Let $a_i \in \mathbb R^n$ for $i = 1, 2, \dots, m$. Prove that $f(x) = \ln(\sum_{i=1}^m e^{\langle a_i, x\rangle})$ is convex.
So far I have only got: $f(\alpha x_1 + (1-\alpha) x_2) = \ln (\sum_{k=1}^m e^{\langle a_i, \alpha x_1 + (1-\alpha)x_2\rangle}) = \ln (\sum_{k=1}^m e^{\alpha \langle a_i, x_1\rangle}\cdot e^{(1-\alpha)\langle a_i, x_2\rangle})$, and cannot see how can I get an inequality with $\alpha f(x_1) + (1-\alpha)f(x_2)$.
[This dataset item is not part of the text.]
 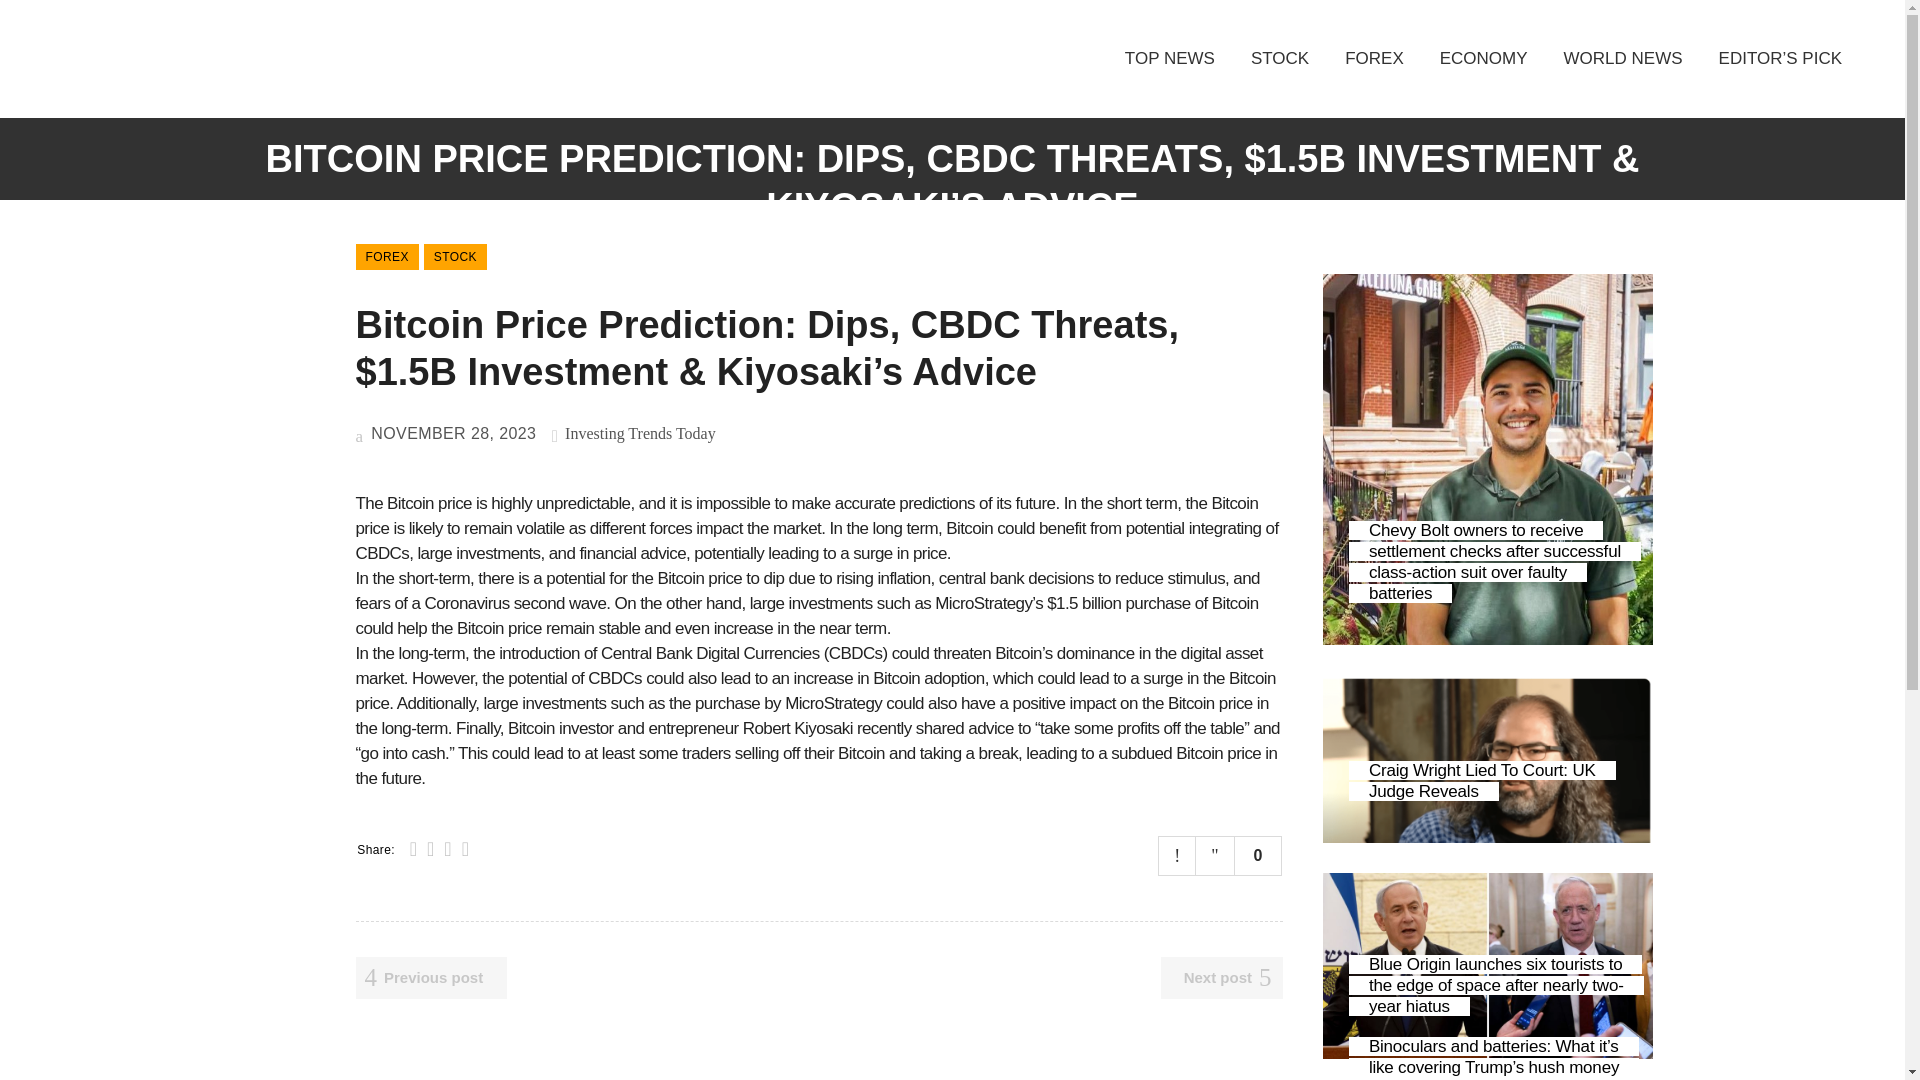 What do you see at coordinates (456, 257) in the screenshot?
I see `STOCK` at bounding box center [456, 257].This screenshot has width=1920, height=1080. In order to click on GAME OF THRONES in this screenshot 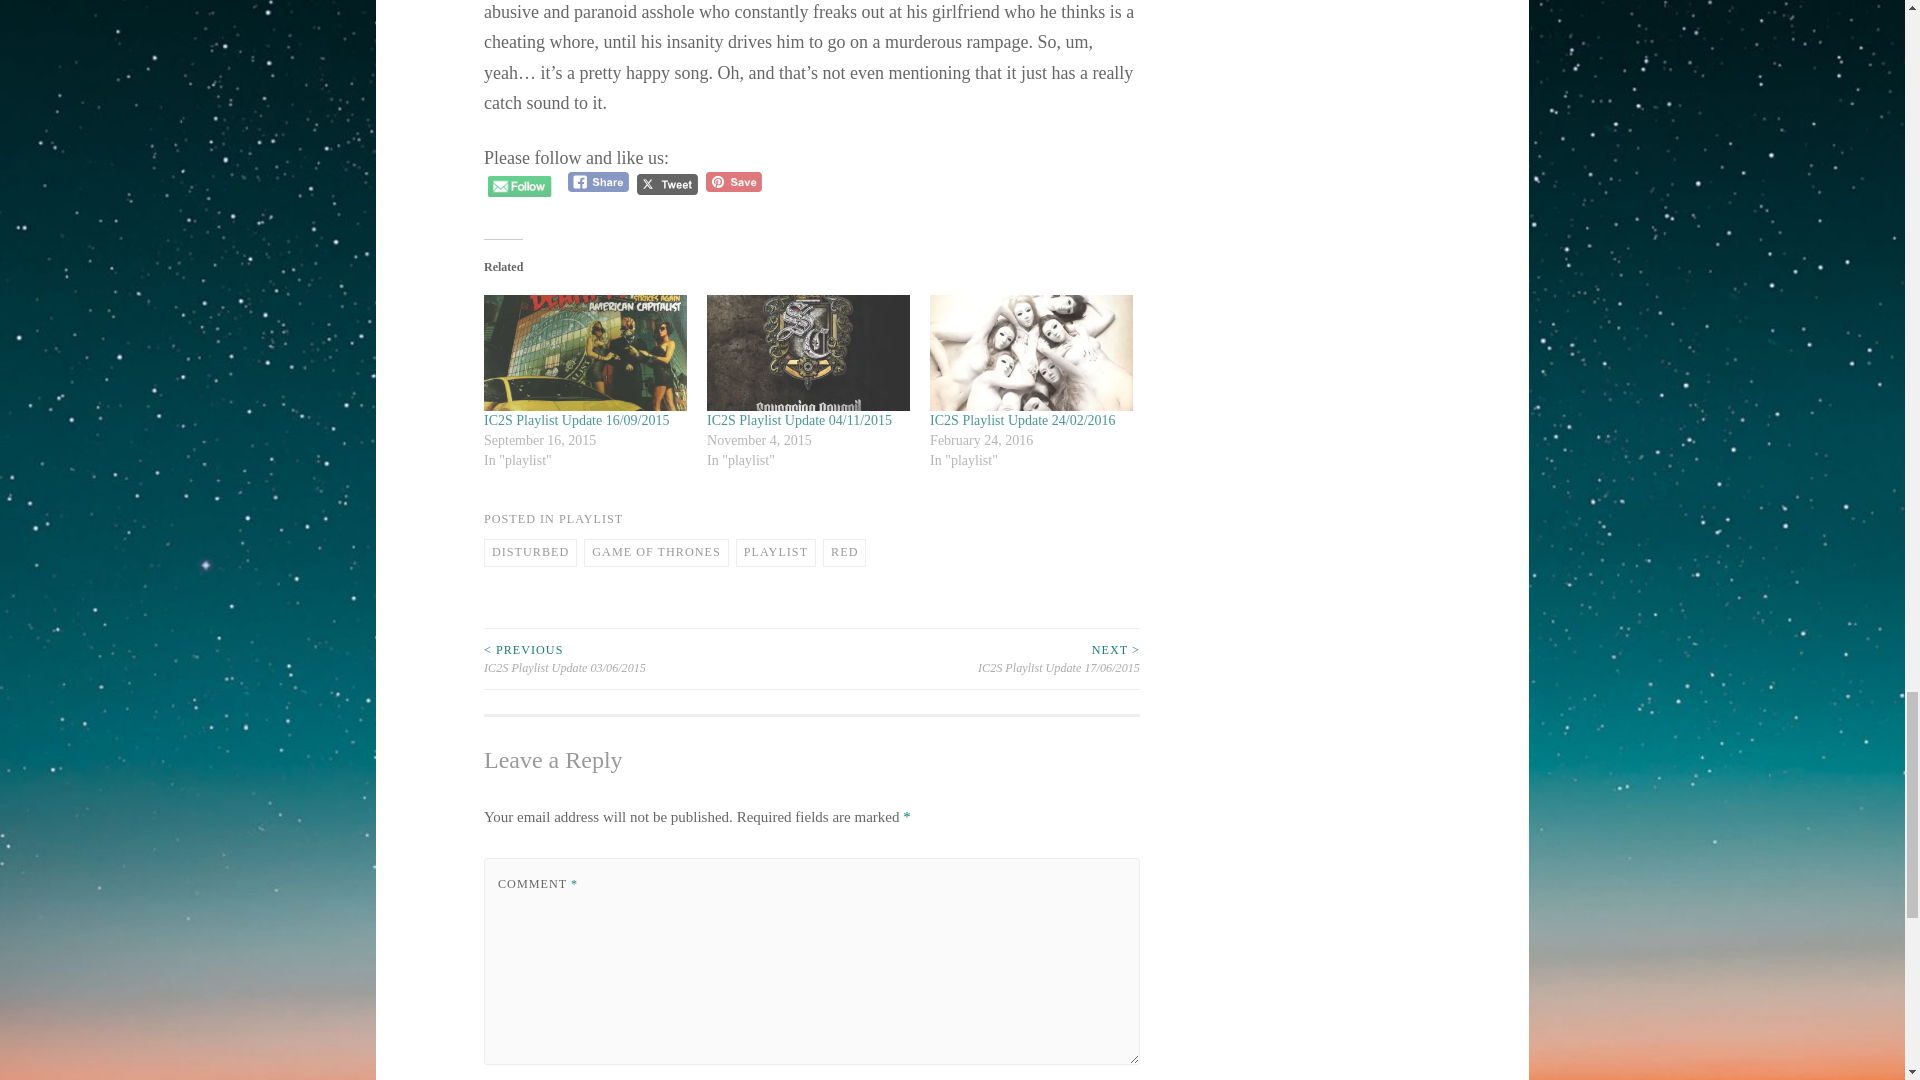, I will do `click(655, 552)`.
Sums of convex functions are convex (easy exercise) so it suffices to prove that $g(x) = e^{\langle u,x\rangle}$ is convex for some fixed $u \in \mathbb{R}^n$. Set $h(x) = e^x$ and $l(x) = \langle u,x\rangle$. Then we have $$g(\lambda x + (1-\lambda)y) = e^{l(\lambda x + (1-\lambda)y)}= e^{\lambda l(x) + (1-\lambda)l(y)} \leq \lambda e^{l(x)} + (1-\lambda)e^{l(y)} = \lambda g(x) + (1-\lambda)g(y)$$ Here we used the fact that $l$ is linear (and so convex) and that the exponential function is convex (can be proven by taking the second derivative). There are several results characterizing when compositions of convex/concave functions with monotone or affine functions are convex, see the book of Boyd/Vandenberghe for more details.